Si nous avons évoqué l’esprit, il nous faut aussi parler des hommes, de ces hommes qui, comme le dit si joliment Régis Debray, « ont permis à la France de traverser ces 60 dernières années en première classe avec un ticket de seconde ». En à peine un an, nous avons perdu des figures illustres et des guides du présent irremplaçables. Témoins-acteurs et passeurs : pour ceux qui ont eu la chance de les croiser ou de les lire, de les interroger et de les écouter, nul ne peut oublier la leçon de vie, et la leçon d’humilité, qu’ils nous ont transmises.
Raymond Aubrac, Lise London, Stéphane Hessel, François Jacob, et plus près de nous encore, Charles Jeannin, viennent tous de nous quitter. Les rangs s’éclaircissent, il ne reste plus ainsi que 22 Compagnons de la Libération. Nous perdons plus que des voix, des gestes, des corps et des visages, nous perdons une mémoire. Nous perdons ce qui a bâti notre présent, et ce qui l’a éclairé. Nous allons célébrer l’an prochain le 100e anniversaire de la guerre 14-18, sans la parole de ceux qui l’ont vécue.
Il en sera de même bien sûr avec la seconde guerre mondiale, avec les camps de l’innommable, avec un conflit qui a brisé le 20e siècle en deux, et touché à l’essence même de la civilisation. 39-40 n’est pas un conflit comme les autres, il est celui où un régime xénophobe, prenant le pouvoir démocratiquement il faut le rappeler, a mis en place l’industrialisation de la mort. Résister contre l’oubli, c’est d’ores et déjà notre devoir, impérieux, nécessaire, auquel il faut penser sans relâche.
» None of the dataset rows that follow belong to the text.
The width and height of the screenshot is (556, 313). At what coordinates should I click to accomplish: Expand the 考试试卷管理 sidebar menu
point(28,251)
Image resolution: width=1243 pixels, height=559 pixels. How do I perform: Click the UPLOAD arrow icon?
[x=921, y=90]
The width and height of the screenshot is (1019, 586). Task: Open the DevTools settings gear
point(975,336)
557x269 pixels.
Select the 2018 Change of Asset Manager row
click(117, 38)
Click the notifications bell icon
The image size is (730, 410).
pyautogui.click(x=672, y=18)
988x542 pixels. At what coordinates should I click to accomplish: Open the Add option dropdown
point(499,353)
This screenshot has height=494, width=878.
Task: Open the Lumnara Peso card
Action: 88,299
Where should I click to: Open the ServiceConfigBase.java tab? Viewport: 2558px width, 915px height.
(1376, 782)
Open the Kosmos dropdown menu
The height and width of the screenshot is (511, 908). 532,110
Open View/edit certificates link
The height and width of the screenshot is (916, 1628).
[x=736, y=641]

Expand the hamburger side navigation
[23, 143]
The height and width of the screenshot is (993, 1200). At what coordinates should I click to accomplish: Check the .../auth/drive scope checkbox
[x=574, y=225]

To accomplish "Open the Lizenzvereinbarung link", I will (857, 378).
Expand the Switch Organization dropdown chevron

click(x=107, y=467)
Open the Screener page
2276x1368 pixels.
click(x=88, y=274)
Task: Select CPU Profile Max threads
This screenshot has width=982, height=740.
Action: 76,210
J’aimais ce que Charles Jeannin répétait inlassablement, je le cite : « Certains diront : à quoi bon ? Mais les déportés ne peuvent pas oublier et le pourraient-ils, qu’ils n’en auraient pas le droit. Ils savent que le nazisme n’est pas mort, que le crime peut encore se produire. Oublier, ce serait trahir le serment que nous avons fait au jour de notre libération : plus jamais ça ! ». Voilà ce que nous laissent ces résistants disparus : transmettre, aux jeunes générations notamment, cette mémoire brûlante, toujours vive, cette mémoire qui, si on l’ignore un jour, créera les conditions d’une répétition du pire.
Il ne faut pas prendre à la légère cet héritage, et considérer la partie gagnée. 67 % des 15/17 ans déclarent ne pas avoir entendu parler de la rafle du Vel d’Hiv, et plus de 4 Français sur 10. Ces chiffres, qui font froid dans le dos, devraient, à plus d’un titre, nous interpeller et nous réveiller. Des récentes tentatives de réhabilitation ici ou là, je pense notamment à Louis Renault, nous montrent combien les tentations de réécrire l’histoire restent présentes.
Enfin, il faudrait être aveugle pour ne pas s’apercevoir de la montée des populismes et de l’extrême droite, en France et partout en Europe, un péril nationaliste réel et ancré, un péril non pas de demain mais d’aujourd’hui et face à nous. Ces éléments doivent nous faire réfléchir sur le sens de la transmission, à l’heure où l’info-spectacle déforme la réalité et la signification des choses, à l’heure où le numérique et les réseaux sociaux bousculent et précipitent les méthodes d’apprentissage.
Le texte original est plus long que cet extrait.